主に登場する人物は谷口あずみ、高倉悦子、山崎静香の三人。
先日、同じ放送部だった浩一と静香の結婚式が行われ、あずみ、悦子含めた放送部員は久しぶりに集まり、近況報告をします。
一方、かつて浩一と付き合っていた千秋はおらず、夫の仕事の関係で海外で暮らす悦子は事情を知りませんでした。
一部では行方不明ともささやかれています。
そこで結婚式後、悦子はあずみに手紙を書き、千秋の消息をたずねます。
すると千秋がある事故にあい、右頬に二十針縫う大怪我をおい、それを見せたくないがために誰にも会っていないのだと教えてくれます。
しかし、あずみは悦子の自分に対する呼び方、知らないはずのエピソードを書いているなどの点から本人ではないのではと疑い、本人しか知らないであろう質問をいくつか投げます。
悦子はそれに答え、納得いかないながらもあずみは手紙の送り主が悦子だと信じ、事故の経緯を教えてくれます。
その頃はまだ千秋と浩一は付き合っていましたが、浩一に千秋から別れのメッセージが入っていて、浩一は身を引くしかなかったのだといいます。
悦子は次に、静香にも手紙を送り、千秋の事故のことを聞きます。
静香もまた送り主が悦子ではないのでは?と疑問に思い、また千秋の事故の原因が自分にあるのだと疑われているようで不快感をにじませます。
静香は確かに学生時代、浩一のことが好きで、しかしその頃には千秋と付き合っていました。

[データセットからの記録]

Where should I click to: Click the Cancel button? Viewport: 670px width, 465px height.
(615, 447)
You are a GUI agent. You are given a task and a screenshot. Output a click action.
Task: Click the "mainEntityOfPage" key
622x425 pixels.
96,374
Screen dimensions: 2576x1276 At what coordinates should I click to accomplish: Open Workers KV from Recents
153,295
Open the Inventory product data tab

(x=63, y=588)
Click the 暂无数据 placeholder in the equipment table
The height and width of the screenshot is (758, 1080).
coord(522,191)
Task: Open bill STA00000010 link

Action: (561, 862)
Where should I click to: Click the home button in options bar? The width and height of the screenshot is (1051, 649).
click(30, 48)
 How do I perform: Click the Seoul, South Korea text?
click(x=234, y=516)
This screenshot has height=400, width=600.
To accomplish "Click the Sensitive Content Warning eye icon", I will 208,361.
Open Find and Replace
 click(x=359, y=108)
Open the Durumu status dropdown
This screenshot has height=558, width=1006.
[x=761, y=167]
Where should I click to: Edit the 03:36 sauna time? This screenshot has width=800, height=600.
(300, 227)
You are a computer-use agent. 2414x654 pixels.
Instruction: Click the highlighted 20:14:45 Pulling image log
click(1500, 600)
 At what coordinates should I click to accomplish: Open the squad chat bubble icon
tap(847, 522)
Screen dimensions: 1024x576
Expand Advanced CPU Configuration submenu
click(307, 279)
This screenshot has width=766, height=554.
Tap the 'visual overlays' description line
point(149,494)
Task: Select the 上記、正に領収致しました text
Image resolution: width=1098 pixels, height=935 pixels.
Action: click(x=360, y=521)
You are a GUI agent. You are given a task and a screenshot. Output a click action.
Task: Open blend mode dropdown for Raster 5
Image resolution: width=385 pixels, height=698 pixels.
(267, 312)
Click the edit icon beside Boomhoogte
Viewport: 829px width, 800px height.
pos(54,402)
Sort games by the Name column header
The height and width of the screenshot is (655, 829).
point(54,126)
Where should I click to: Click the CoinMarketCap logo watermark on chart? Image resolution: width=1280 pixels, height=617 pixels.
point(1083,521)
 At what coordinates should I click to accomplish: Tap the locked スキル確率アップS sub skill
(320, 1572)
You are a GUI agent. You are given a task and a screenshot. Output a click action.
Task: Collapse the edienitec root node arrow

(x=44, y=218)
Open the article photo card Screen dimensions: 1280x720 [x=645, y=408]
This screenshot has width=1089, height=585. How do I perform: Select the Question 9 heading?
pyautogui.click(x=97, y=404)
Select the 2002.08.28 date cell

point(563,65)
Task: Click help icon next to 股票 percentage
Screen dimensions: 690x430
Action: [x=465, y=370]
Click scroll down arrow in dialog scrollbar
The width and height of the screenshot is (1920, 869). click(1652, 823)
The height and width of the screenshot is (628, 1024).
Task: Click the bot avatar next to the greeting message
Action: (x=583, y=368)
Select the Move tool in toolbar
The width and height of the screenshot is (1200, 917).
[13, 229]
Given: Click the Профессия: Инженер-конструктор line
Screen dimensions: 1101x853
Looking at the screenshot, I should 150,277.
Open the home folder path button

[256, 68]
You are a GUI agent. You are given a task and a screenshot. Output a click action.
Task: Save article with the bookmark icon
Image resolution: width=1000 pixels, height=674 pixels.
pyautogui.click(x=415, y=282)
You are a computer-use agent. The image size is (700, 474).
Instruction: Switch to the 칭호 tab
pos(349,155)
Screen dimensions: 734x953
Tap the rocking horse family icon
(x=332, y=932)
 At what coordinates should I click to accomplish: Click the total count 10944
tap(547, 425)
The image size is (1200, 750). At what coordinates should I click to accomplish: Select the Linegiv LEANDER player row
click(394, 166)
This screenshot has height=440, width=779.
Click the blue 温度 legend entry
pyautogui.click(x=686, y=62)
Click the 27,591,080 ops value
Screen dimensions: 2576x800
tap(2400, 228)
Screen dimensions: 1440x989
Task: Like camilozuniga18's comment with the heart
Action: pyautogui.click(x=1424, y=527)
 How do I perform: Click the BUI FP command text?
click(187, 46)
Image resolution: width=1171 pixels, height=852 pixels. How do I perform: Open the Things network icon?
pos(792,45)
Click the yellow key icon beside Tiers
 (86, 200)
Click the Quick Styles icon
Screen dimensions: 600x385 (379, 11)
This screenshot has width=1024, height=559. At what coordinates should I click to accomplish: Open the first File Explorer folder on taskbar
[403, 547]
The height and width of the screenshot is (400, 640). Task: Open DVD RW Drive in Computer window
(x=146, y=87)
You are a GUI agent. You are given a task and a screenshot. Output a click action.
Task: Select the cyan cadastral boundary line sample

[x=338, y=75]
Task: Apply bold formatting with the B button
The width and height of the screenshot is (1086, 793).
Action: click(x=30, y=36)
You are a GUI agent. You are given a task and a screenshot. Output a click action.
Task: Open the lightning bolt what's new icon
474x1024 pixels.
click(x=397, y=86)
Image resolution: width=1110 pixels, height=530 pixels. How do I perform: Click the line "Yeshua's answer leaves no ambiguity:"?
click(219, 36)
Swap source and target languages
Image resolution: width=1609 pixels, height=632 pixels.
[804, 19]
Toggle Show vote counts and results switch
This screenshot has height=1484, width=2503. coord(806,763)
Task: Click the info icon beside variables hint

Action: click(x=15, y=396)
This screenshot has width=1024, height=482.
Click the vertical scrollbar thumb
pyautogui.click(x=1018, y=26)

作業指示
1. 放送部員の手紙をめぐるあらすじによると、千秋は事故で右頬に何針縫う怪我をしましたか。
2. 放送部員の手紙をめぐるあらすじを、最後の文の後から書き継いでください。

解答
1. 二十針です。

2.
それでも成長するとそれを受け止め、もう大丈夫なはずでした。
ところが、社会人になってからあずみと千秋と三人で会い、かつて悦子も入れて四人で登った松月山に行くことになります。
そこで事故は起きました。
過去を乗り越えたはずの静香でしたが、山を登るにつれて過去の自分に逆戻りした気持ちになり、浩一と結婚できるようにと願掛けする千秋を見て、当時の惨めだった自分を思い出してしまいます。
帰り道、そんな負の気持ちから静香は足元にある大きな石を蹴り落とします。
すると、その石が前を歩いていた千秋の足元に転がり、彼女はその石に当たってバランスを崩して転倒。
顔から転び、二十針縫う大怪我になってしまったのです。
静香は当時のことを気にしていましたが、悦子はそれでも事故だったのだと言い、静香を慰めます。
繰り返し浩一と結婚して幸せですか?と聞かれる静香ですが、幸せです、ときっぱりと答えるのでした。
そして、最後に悦子にあてた手紙が登場します。
送り主は、なんと行方不明になっているはずの千秋でした。
彼女は貧乏劇団員をしていて、去年から悦子の一時帰国用のマンションに住み、郵便物の転送係を引き受けながら住まわせてもらっていたのです。
その時に浩一と静香の結婚式の招待状を受け取りますが、あいにく悦子は帰国できませんでした。
そこでバレるのが前提で代わりに出席しようかと千秋が提案すると、悦子はそれを了承。
千秋は悦子として結婚式に参加します。
ところが、顔の傷痕を消すために他の部分も少しいじったせいか、誰もが千秋のことを悦子だと勘違いし、言い出すタイミングを見失ってしまいます。
すると友人たちは千秋のことをあることないこと話し始め、千秋はあの事故のことをあずみ、静香はどう思っているのだろうと気になって仕方ありません。
そこで悦子のふりをして手紙を出し、聞き出そうとします。
途中、二人に本当に悦子かと疑われますが、かつて悦子と話した内容などを思い出してなんとか答え、無事に二人の気持ちを聞き出すことができました。
しかし、二人が思っていることと真相は少し違っていました。
千秋は事故にあったのは自分のせいだと割り切っていて、逆にそれを利用して浩一と別れることに成功します。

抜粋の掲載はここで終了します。